Deux trimestres cumulés restent sous la barre des 875 millions de FCFA. Environ 1,3 million d’euros répartis entre quelque 3 000 personnes, dans un pays de 32 millions d’habitants. Et juin a reculé : la même fenêtre avait rapporté 315 millions de FCFA en 2025.

Les disques d’or ne sont pas venus d’Abidjan

Février 2026 restera le meilleur mois de l’histoire du rap ivoirien, et rien de tout cela n’est apparu sur une feuille de répartition de la BURIDA.

  • « NUMBER ONE » de Himra avec Minz a été certifié disque d’or en France par le SNEP, à 15 millions d’équivalents streams, porté par plus de 22 millions d’écoutes Spotify, selon Pulse Côte d’Ivoire. Une première pour un rappeur ivoirien.
  • « Good Vibes » de Didi B avec Zinoleesky est passé disque d’or au Nigeria, à plus de 50 000 unités équivalentes, premier disque d’Afrique francophone certifié sur ce marché.

Le SNEP, c’est le Syndicat National de l’Édition Phonographique, l’organisation professionnelle du disque en France et l’organisme qui délivre les certifications françaises.

La reconnaissance arrive à Paris et à Lagos. La ligne de collecte nationale, elle, stagne ou recule.

Le problème vient de la collecte, pas de la répartition

Connection Ivoirienne l’a dit sans détour. Le problème de la BURIDA n’est pas la façon dont elle partage le gâteau. C’est la taille du gâteau avant le partage.

Ce qui échappe encore à la collecte en Côte d’Ivoire :

  • Les maquis, les bars, les marchés, les cérémonies et les transports, où la musique tourne toute la journée et où les licences sont rares.
  • Les diffusions et les événements non déclarés en dehors d’Abidjan.
  • Le numérique. Le streaming est le moteur de la croissance, et un chèque trimestriel versé sur une carte Visa n’est pas l’endroit où atterrit une redevance Spotify ou Boomplay.

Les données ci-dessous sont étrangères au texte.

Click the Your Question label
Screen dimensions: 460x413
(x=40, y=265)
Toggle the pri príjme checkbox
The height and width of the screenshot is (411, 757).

Ce dernier point est le plus important, parce que la région monte en puissance. Les revenus de la musique enregistrée en Afrique subsaharienne ont progressé de 15,2 % en 2025 pour atteindre 120 millions de dollars, d’après les chiffres de l’IFPI relayés par Music In Africa. L’Afrique du Sud en a capté 78,1 %. Toute l’Afrique francophone se dispute ce qui reste.

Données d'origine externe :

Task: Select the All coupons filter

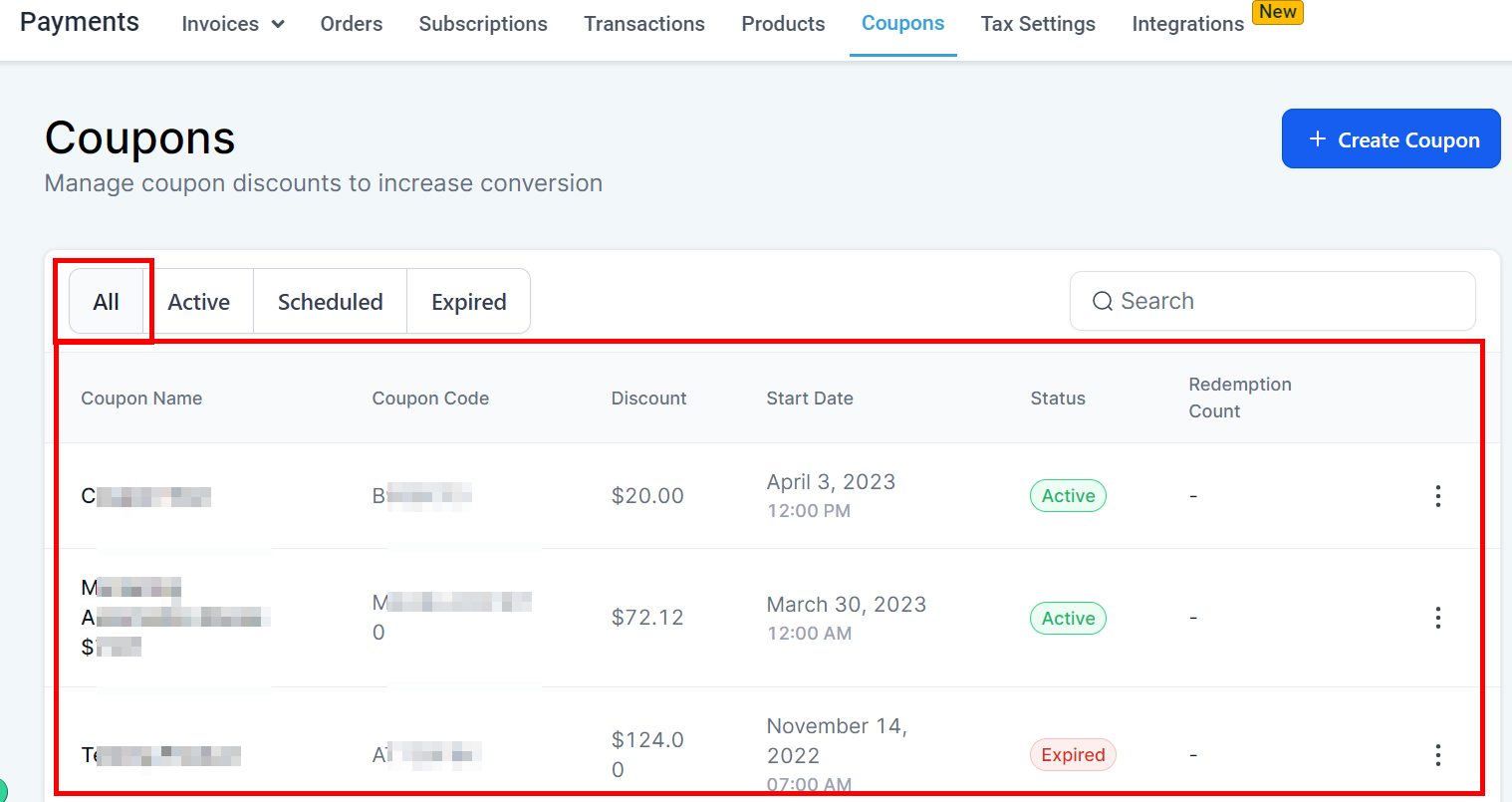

Ce qu’un artiste abidjanais devrait vraiment faire

Traitez vos revenus comme deux systèmes distincts et arrêtez de les confondre.

  • La BURIDA, ce n’est pas votre argent du streaming. Elle couvre l’exécution publique, les droits mécaniques et les droits voisins à l’intérieur de la Côte d’Ivoire. Inscrivez-vous, déclarez vos œuvres, encaissez, et attendez-vous à des montants modestes.
  • Les redevances d’enregistrement viennent de votre distributeur. Si vos certifications sont françaises et nigérianes, votre livraison doit atteindre Deezer et Spotify en France, ainsi que l’ensemble des plateformes nigérianes, avec des métadonnées propres.
  • Boomplay est la couche de découverte locale. La plateforme s’est lancée en Côte d’Ivoire en 2022 avec Didi B comme visage et facture via le crédit Orange et le mobile money. La zapper, c’est être invisible sur son propre marché.
  • L’édition est un troisième rail. Un titre certifié en France génère de l’argent côté auteur, par les circuits de la SACEM, qui ne passera jamais par une liste abidjanaise.

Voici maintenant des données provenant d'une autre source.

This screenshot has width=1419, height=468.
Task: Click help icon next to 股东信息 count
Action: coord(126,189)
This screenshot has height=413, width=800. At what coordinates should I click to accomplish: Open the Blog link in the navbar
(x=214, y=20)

La question du distributeur

La plupart des distributeurs mondiaux traitent l’Afrique de l’Ouest francophone comme une erreur d’arrondi. Ils livrent Spotify et Apple Music, sautent Boomplay et Audiomack, et renvoient un relevé global unique.

InterSpace Distribution livre en DDEX natif vers les plateformes régionales que le public ivoirien utilise réellement, et détaille les partages par collaborateur dans le tableau de bord des redevances de l’artiste. DDEX, pour Digital Data Exchange, est le standard de métadonnées que les plateformes utilisent pour savoir qui doit être payé.

Le moment export d’Abidjan est arrivé en février. Son système de collecte n’a pas suivi, et il n’aura pas rattrapé son retard d’ici au 15 septembre. Les artistes qui s’en sortiront d’ici là sont ceux qui traitent la BURIDA et leur distributeur comme deux rails de revenus différents.